> [DIRECTIONS FOR THIS TASK]: Change "This screenshot has" to "This image has" wherever it occurs in the entries below, and reproduce every entry otherwise unchanged.
(INFORMATION PROVIDED begins)
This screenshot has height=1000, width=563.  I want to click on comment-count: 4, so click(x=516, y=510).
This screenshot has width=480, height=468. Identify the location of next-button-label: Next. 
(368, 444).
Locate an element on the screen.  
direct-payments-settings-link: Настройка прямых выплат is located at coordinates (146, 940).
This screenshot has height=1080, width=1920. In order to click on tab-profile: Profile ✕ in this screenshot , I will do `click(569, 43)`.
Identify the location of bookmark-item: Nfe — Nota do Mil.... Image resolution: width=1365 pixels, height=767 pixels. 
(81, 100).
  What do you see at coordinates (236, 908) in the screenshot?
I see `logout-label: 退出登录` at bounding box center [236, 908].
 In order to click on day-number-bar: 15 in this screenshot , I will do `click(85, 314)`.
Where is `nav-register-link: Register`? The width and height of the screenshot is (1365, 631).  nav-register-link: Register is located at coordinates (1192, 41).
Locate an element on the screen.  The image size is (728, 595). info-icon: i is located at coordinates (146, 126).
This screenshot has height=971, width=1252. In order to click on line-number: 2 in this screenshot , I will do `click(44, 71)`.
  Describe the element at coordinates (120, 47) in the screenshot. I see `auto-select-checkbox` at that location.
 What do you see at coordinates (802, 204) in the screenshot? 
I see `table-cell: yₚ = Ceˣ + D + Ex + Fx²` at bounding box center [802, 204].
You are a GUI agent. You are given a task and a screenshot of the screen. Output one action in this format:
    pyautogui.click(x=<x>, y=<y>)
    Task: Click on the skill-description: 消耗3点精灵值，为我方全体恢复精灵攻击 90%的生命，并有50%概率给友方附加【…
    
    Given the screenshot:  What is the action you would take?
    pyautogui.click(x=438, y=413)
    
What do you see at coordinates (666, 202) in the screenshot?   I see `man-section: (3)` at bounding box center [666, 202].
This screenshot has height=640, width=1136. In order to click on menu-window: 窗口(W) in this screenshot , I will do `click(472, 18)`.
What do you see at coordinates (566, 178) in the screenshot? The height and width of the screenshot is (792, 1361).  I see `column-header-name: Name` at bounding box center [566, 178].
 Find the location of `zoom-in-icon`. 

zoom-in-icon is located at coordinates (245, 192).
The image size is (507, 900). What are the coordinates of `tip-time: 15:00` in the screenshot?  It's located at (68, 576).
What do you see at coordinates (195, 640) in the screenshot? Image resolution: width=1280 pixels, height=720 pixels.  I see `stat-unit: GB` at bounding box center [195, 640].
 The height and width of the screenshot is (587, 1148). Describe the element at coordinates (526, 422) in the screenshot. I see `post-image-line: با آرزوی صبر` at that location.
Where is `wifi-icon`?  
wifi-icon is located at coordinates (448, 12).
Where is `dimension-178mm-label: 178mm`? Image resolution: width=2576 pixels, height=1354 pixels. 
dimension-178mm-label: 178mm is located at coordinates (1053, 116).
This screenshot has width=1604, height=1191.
(INFORMATION PROVIDED ends)
> [ANSWER FOR THIS EXERCISE]:
This image has height=1000, width=563.  I want to click on comment-count: 4, so click(x=516, y=510).
This image has width=480, height=468. Identify the location of next-button-label: Next. 
(368, 444).
Locate an element on the screen.  
direct-payments-settings-link: Настройка прямых выплат is located at coordinates (146, 940).
This image has height=1080, width=1920. In order to click on tab-profile: Profile ✕ in this screenshot , I will do `click(569, 43)`.
Identify the location of bookmark-item: Nfe — Nota do Mil.... Image resolution: width=1365 pixels, height=767 pixels. 
(81, 100).
  What do you see at coordinates (236, 908) in the screenshot?
I see `logout-label: 退出登录` at bounding box center [236, 908].
 In order to click on day-number-bar: 15 in this screenshot , I will do `click(85, 314)`.
Where is `nav-register-link: Register`? The width and height of the screenshot is (1365, 631).  nav-register-link: Register is located at coordinates (1192, 41).
Locate an element on the screen.  The image size is (728, 595). info-icon: i is located at coordinates (146, 126).
This image has height=971, width=1252. In order to click on line-number: 2 in this screenshot , I will do `click(44, 71)`.
  Describe the element at coordinates (120, 47) in the screenshot. I see `auto-select-checkbox` at that location.
 What do you see at coordinates (802, 204) in the screenshot? 
I see `table-cell: yₚ = Ceˣ + D + Ex + Fx²` at bounding box center [802, 204].
You are a GUI agent. You are given a task and a screenshot of the screen. Output one action in this format:
    pyautogui.click(x=<x>, y=<y>)
    Task: Click on the skill-description: 消耗3点精灵值，为我方全体恢复精灵攻击 90%的生命，并有50%概率给友方附加【…
    
    Given the screenshot:  What is the action you would take?
    pyautogui.click(x=438, y=413)
    
What do you see at coordinates (666, 202) in the screenshot?   I see `man-section: (3)` at bounding box center [666, 202].
This image has height=640, width=1136. In order to click on menu-window: 窗口(W) in this screenshot , I will do `click(472, 18)`.
What do you see at coordinates (566, 178) in the screenshot? The height and width of the screenshot is (792, 1361).  I see `column-header-name: Name` at bounding box center [566, 178].
 Find the location of `zoom-in-icon`. 

zoom-in-icon is located at coordinates (245, 192).
The image size is (507, 900). What are the coordinates of `tip-time: 15:00` in the screenshot?  It's located at (68, 576).
What do you see at coordinates (195, 640) in the screenshot? Image resolution: width=1280 pixels, height=720 pixels.  I see `stat-unit: GB` at bounding box center [195, 640].
 The height and width of the screenshot is (587, 1148). Describe the element at coordinates (526, 422) in the screenshot. I see `post-image-line: با آرزوی صبر` at that location.
Where is `wifi-icon`?  
wifi-icon is located at coordinates (448, 12).
Where is `dimension-178mm-label: 178mm`? Image resolution: width=2576 pixels, height=1354 pixels. 
dimension-178mm-label: 178mm is located at coordinates (1053, 116).
This image has width=1604, height=1191.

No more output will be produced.